Plasmid rescue assays

pBTM116 DNA was digested to completion with either EcoRI or SmaI restriction enzymes (New England Biolabs) as verified by agarose gel electrophoresis and Southern blotting. Restriction enzymes were inactivated by incubation at 65°C for 20 min, and plasmid DNA was purified by extraction with phenol/chloroform/isoamyl alcohol (25:24:1) followed by ethanol precipitation. Samples of undigested plasmid were subjected to the same procedure except that restriction enzymes were omitted. Equal amounts (160 ng) of undigested and digested plasmid DNA were used for parallel transformation of competent yeast cells. Serial dilutions were plated on medium lacking tryptophan and TRP⁺ transformants were counted after 4 days of incubation at 30°C. Plasmids were analyzed in individual transformants by standard colony PCR amplification (Jesnowski et al. 1995) of a 1170-bp segment spanning the putative EcoRI junction, and PCR products were sequenced as described above. The same transformants were assayed for plasmid stability. Selective precultures were grown in medium lacking tryptophan. Ten milliliter (nonselective) YPD cultures were inoculated with 1% of precultures and grown for another 24 hr at 30°C. Approximately 200 cells were then plated onto YPD-agar and grown for 3 days at 30°C. After replica-plating the colonies onto selective media and incubating for another 3 days at 30°C, the stability of tryptophan prototrophy was analyzed. For Southern blot analysis, cells from the selective preculture were pelleted and total cellular DNA was prepared. DNA (5 µg), either undigested or digested with EcoRI or PstI was separated by agarose gel electrophoresis and analyzed by standard Southern blot hybridization.

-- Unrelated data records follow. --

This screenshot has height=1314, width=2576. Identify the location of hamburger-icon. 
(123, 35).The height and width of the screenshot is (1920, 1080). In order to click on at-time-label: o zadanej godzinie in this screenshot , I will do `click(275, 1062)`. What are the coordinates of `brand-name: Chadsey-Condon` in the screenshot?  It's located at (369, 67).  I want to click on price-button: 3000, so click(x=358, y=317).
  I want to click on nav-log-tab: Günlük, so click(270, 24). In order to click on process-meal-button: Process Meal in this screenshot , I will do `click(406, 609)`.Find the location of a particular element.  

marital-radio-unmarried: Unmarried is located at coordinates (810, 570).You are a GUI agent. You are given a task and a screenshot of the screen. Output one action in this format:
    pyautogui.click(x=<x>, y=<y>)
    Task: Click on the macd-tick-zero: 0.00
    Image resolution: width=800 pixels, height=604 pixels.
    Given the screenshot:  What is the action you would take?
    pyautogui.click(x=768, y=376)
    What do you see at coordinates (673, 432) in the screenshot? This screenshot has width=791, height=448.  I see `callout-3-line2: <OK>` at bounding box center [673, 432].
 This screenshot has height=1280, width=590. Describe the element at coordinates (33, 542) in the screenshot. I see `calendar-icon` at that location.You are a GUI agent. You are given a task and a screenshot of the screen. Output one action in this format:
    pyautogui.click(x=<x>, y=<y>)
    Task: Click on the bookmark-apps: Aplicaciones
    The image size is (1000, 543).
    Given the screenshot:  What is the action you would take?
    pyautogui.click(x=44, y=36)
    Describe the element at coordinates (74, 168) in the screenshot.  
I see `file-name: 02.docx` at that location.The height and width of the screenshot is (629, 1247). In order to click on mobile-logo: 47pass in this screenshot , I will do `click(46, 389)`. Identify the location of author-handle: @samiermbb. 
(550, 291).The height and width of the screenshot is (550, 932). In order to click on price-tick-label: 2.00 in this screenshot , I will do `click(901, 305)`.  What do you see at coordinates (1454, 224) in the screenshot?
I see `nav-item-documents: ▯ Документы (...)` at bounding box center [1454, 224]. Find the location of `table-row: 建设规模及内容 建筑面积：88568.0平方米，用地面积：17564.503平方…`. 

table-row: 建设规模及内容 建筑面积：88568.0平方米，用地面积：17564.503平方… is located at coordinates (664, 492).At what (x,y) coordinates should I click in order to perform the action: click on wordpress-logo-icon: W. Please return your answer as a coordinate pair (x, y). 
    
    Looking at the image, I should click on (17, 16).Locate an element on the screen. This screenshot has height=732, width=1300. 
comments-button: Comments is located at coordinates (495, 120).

Meiotic time course analysis and spore viability

Diploids were constructed freshly for each sporulation experiment by mating haploid parental strains of the lys1-1 and lys2-2 series, respectively, in 1-ml YPD liquid cultures followed by selection for LYS⁺ complementation on agar plates lacking lysine. Before sporulation, respiration-efficient diploids were selected in glycerol medium. Sporulation was then performed in liquid cultures at 30°C essentially as described by Padmore et al. (1991) starting from freshly isolated single colonies on YPD plates. Samples were withdrawn at different intervals, and cells fixed in 70% ethanol for DAPI staining of nuclear DNA. Examination of meiotic progression was done by bright-field and fluorescence microscopy. In parallel, spore viability was analyzed in tetrads dissected on YPD agar plates after incubation for 4-5 days at 30°C.